YOUR TASK: For the word "Privacy", search the records and show each line in which it occurs.

━━━━━━━━━━

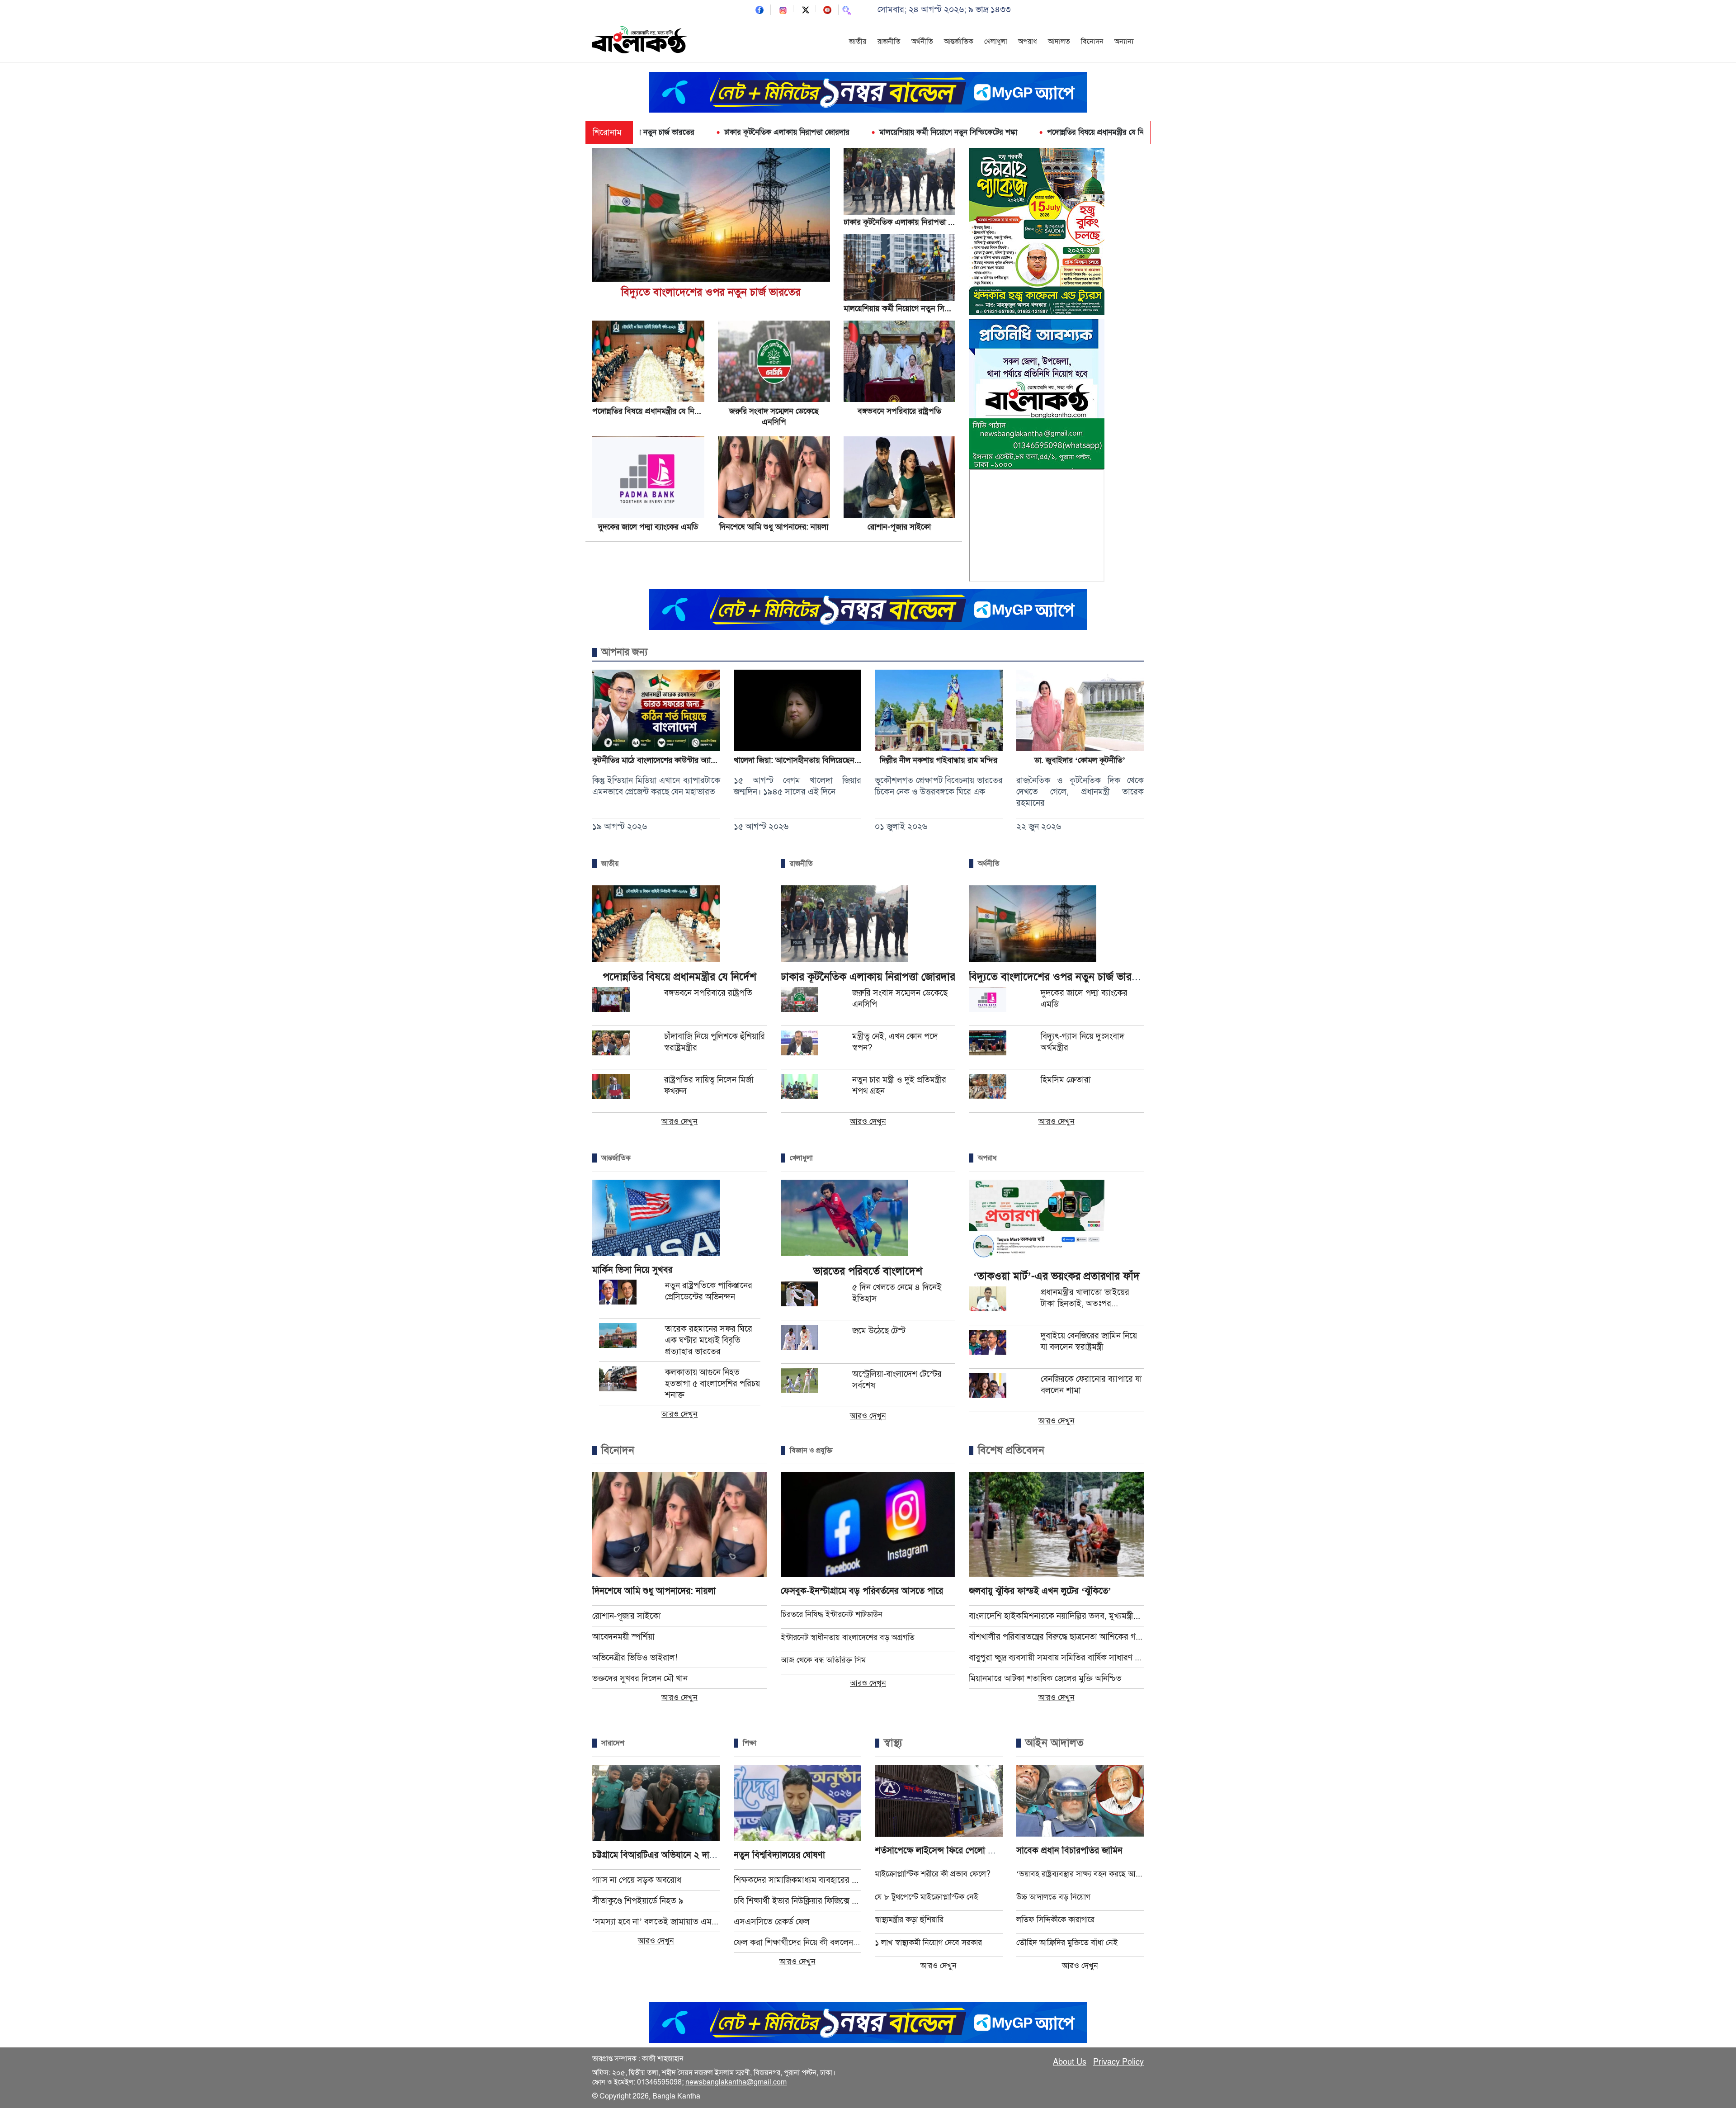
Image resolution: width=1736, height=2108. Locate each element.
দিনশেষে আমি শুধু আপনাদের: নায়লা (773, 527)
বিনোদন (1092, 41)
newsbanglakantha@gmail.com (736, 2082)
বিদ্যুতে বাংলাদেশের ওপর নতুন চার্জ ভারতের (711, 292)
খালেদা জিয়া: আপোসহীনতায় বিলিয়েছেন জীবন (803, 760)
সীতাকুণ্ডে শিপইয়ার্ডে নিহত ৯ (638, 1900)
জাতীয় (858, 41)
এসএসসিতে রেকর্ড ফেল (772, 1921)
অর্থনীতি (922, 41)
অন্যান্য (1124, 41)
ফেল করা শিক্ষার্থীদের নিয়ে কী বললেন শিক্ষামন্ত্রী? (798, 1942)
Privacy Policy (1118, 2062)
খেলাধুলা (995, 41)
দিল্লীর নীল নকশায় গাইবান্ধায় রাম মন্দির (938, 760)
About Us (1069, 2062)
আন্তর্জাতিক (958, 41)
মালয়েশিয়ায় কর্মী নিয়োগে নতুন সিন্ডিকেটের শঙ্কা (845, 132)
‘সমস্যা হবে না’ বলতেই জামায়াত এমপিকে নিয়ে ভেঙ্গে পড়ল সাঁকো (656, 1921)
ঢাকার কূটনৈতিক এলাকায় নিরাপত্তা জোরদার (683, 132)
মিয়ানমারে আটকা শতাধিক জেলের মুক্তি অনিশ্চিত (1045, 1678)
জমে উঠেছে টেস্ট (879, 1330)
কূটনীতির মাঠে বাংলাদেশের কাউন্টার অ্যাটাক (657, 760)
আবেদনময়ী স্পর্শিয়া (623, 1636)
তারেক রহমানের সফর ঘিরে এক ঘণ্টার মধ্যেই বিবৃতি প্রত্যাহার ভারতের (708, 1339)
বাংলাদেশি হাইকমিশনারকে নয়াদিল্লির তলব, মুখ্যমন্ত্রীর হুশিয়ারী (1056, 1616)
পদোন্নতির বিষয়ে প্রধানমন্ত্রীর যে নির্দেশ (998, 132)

━━━━━━━━━━

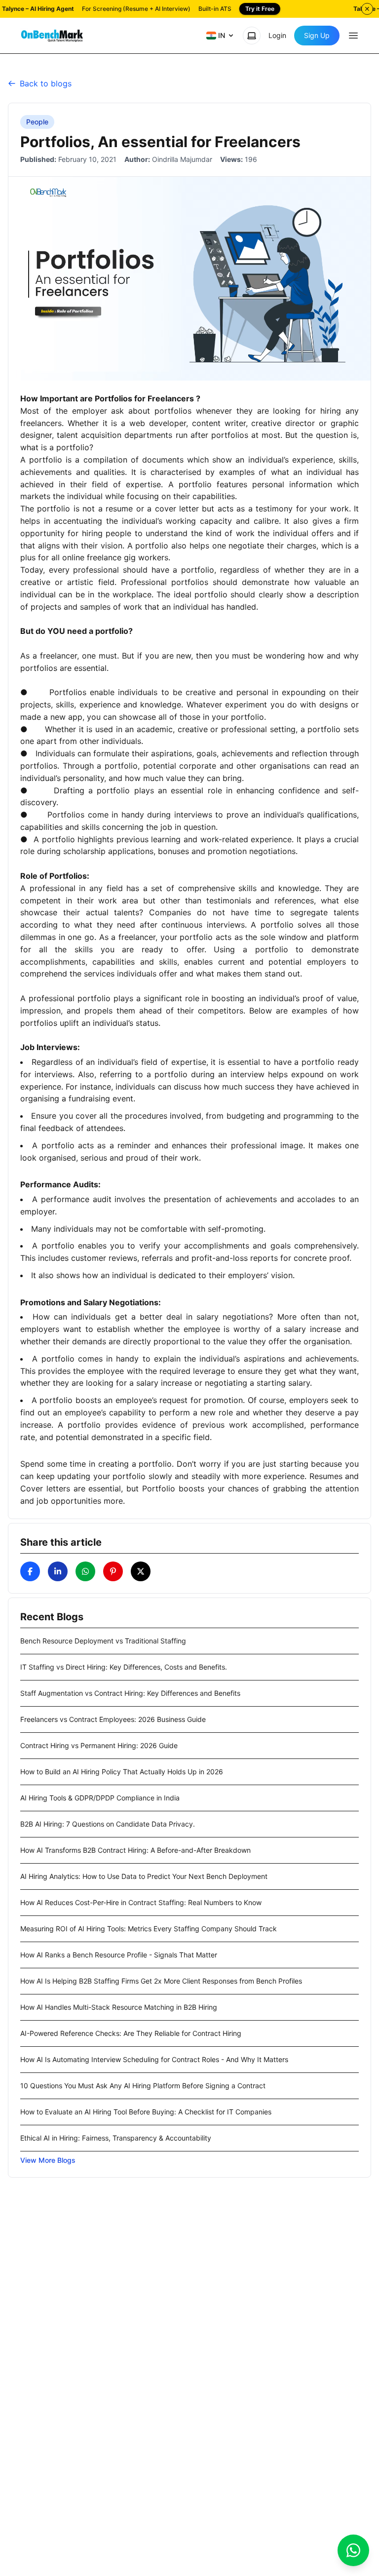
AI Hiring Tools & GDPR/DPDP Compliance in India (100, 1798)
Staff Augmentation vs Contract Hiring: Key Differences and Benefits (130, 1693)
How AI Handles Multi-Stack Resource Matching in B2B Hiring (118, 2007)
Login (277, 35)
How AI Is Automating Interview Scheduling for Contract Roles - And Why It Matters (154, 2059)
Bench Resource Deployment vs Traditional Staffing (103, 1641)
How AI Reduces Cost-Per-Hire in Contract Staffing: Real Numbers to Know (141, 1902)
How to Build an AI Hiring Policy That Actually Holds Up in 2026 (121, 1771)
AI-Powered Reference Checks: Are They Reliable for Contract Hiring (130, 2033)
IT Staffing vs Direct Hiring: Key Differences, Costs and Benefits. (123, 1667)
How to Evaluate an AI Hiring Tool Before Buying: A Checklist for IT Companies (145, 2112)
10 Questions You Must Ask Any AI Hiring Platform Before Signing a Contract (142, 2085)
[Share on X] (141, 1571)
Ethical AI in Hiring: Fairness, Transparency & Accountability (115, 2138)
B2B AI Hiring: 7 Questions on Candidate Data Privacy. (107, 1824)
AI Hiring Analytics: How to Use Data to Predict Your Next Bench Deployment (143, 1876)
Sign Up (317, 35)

━━━━━━━━━━

RESPONSE:
Privacy Policy (1118, 2062)
B2B AI Hiring: 7 Questions on Candidate Data Privacy. (107, 1824)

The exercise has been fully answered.